Alors que l’Allemagne vient de confirmer un soutien aérien majeur de sa Bundeswehr pour appuyer le déploiement de la Force de répression des gangs (GSF) et la mission des Nations Unies (UNSOH), sur le terrain, l’enthousiasme laisse place à une vive amertume. Dans le département de l’Artibonite, véritable grenier à grain du pays asphyxié par la terreur, plusieurs voix locales s’élèvent avec véhémence contre les choix logistiques et stratégiques de la force internationale.

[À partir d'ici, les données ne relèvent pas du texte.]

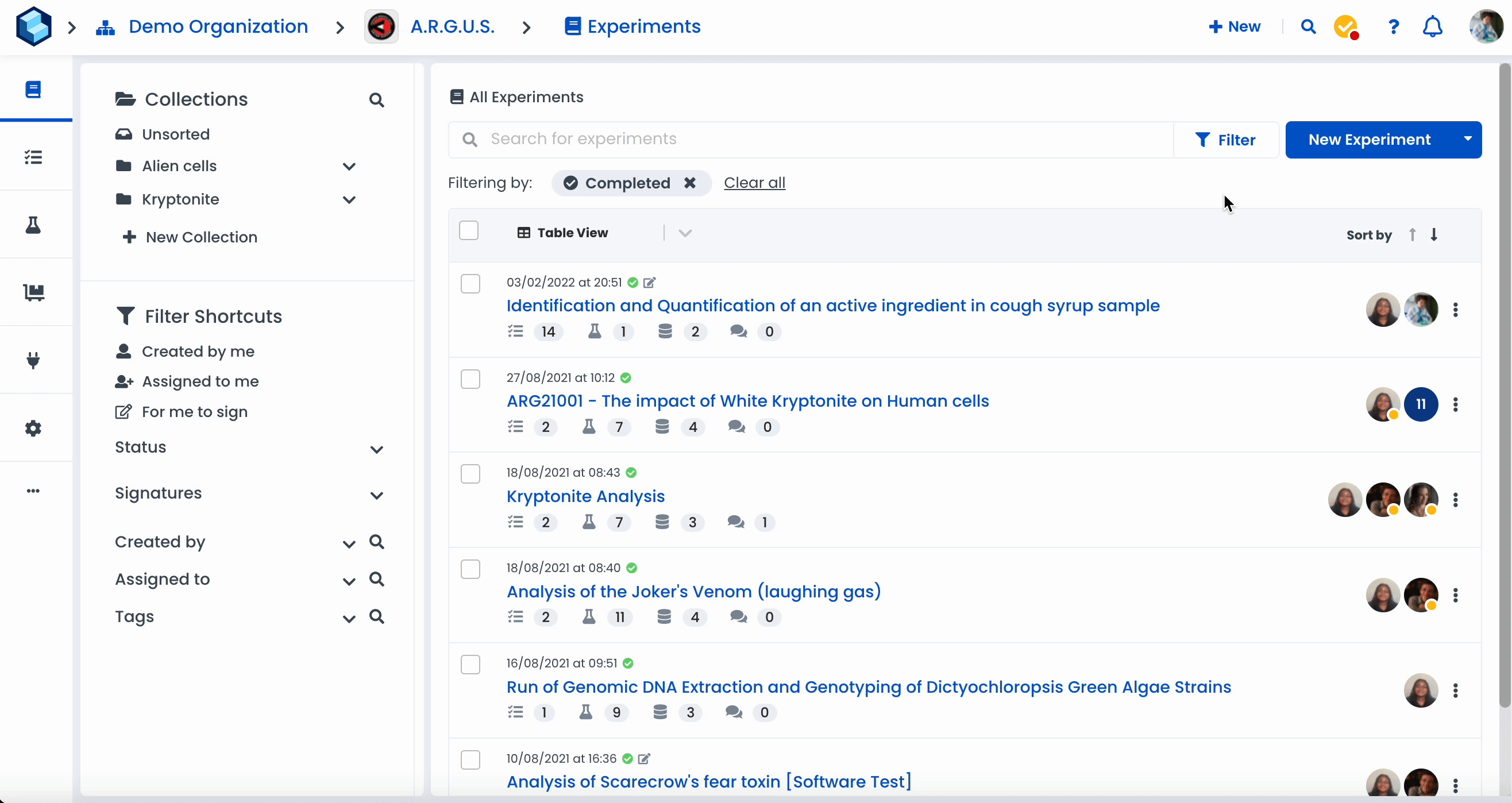1512x803 pixels.
Task: Click the Collections search magnifier icon
Action: click(376, 101)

Au cœur des griefs : la décision des responsables de la mission de baser une part importante des effectifs et des infrastructures logistiques aux Gonaïves, une zone jugée relativement calme, au détriment des secteurs de Saint-Marc et de la vallée de l’Artibonite, aujourd’hui sous l’emprise quasi totale des groupes armés.

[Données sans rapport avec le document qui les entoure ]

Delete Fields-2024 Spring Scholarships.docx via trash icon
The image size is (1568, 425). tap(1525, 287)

Pour les résidents et les leaders communautaires de la région, la décision passe mal, voire pour une véritable trahison stratégique. Depuis plusieurs années, la population de Bas-Artibonite subit les exactions répétées de deux des coalitions criminelles les plus redoutables du pays : « Gran Grif » de Savien et le groupe « Kokorat San Ras ». Massacres, kidnappings, viols, pillages de récoltes et détours de convois commerciaux sont le quotidien des habitants le long de la Route Nationale #1.
« On nous annonce du renfort logistique et des avions allemands pour appuyer la mission, mais à quoi bon si les troupes refusent d’aller là où le sang coule ? » s’insurge un représentant d’une organisation de la société civile de Saint-Marc sous couvert d’anonymat.
« Le danger immédiat se trouve entre Savien, Petite-Rivière-de-l’Artibonite, Estère et Saint-Marc. Installer le quartier général ou les bases logistiques aux Gonaïves, là où la situation est bien plus sous contrôle, relève du non-sens tactique. »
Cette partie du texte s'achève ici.